--- Material provided Enclosed Below ---
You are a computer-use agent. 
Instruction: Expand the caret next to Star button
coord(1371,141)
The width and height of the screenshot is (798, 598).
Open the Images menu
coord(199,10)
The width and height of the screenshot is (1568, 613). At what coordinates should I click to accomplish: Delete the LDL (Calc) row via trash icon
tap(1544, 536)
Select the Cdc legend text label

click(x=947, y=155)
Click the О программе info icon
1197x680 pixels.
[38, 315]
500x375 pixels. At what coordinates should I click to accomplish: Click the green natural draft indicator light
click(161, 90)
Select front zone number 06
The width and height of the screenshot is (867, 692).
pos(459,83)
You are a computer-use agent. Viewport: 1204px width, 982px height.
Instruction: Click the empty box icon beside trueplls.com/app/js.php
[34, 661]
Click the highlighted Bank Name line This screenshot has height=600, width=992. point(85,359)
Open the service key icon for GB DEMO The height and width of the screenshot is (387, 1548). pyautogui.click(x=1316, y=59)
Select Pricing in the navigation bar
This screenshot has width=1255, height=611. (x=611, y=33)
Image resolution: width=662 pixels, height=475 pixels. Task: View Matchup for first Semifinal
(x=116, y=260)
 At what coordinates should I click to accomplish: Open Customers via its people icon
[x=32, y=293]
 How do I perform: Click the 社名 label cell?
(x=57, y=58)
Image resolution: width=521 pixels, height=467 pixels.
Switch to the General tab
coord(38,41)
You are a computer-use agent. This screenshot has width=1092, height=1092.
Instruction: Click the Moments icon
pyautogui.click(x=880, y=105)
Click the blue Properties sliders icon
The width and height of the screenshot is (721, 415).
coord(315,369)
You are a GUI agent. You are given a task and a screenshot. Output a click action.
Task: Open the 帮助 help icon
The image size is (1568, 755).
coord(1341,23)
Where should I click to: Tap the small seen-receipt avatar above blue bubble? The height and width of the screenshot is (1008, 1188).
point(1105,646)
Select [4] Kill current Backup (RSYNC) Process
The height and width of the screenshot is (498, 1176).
--- End of Enclosed Material provided ---
## About this exercise
When a line of the material holds the string "computer", copy that line.

## Expected answer
You are a computer-use agent. 
You are a computer-use agent. Viewport: 1204px width, 982px height.
You are a computer-use agent. This screenshot has width=1092, height=1092.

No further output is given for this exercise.